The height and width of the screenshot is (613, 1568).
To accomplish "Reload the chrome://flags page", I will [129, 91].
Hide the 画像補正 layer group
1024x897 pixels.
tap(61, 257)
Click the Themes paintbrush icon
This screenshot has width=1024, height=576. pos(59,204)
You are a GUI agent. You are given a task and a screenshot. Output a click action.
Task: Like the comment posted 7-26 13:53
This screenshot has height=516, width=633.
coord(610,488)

··········

(AIM): Extract each line of the records above that contains the string "width". Matching is case-sensitive.

(SOLUTION TO THIS EXERCISE):
The height and width of the screenshot is (613, 1568).
This screenshot has width=1024, height=576. pos(59,204)
This screenshot has height=516, width=633.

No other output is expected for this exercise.